_To-do item_
Quote the listing below from the line containing "Image resolution: width=1028" through the end of the listing, leaving out the pictures.

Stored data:
::::::::

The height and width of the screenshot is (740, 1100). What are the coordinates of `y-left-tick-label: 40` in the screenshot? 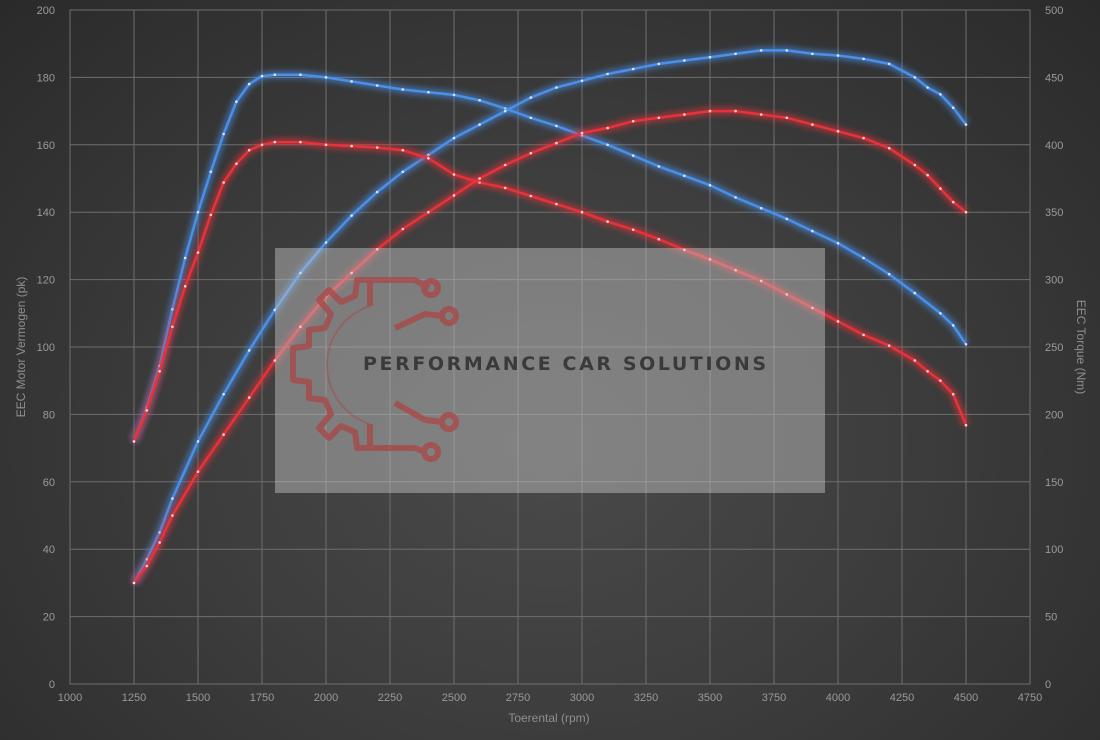 It's located at (49, 550).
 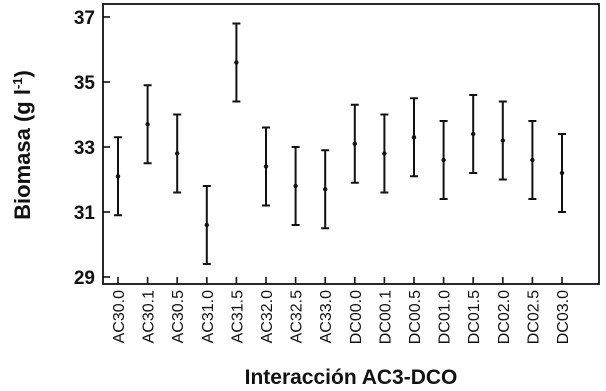 I want to click on x-tick-label: DC01.5, so click(x=474, y=317).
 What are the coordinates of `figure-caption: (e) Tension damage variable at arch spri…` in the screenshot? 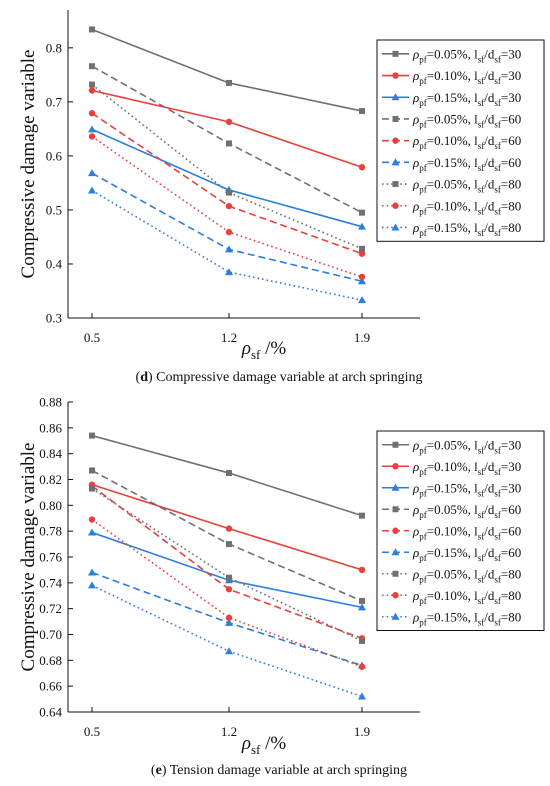 It's located at (279, 770).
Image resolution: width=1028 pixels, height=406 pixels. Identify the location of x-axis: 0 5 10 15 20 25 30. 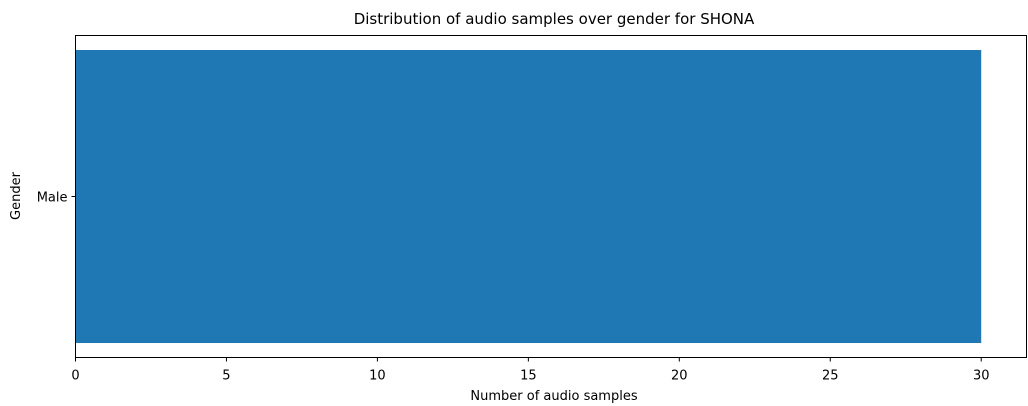
(530, 370).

::::::::

_Answer section_
Image resolution: width=1028 pixels, height=406 pixels. Identify the location of x-axis: 0 5 10 15 20 25 30. 
(530, 370).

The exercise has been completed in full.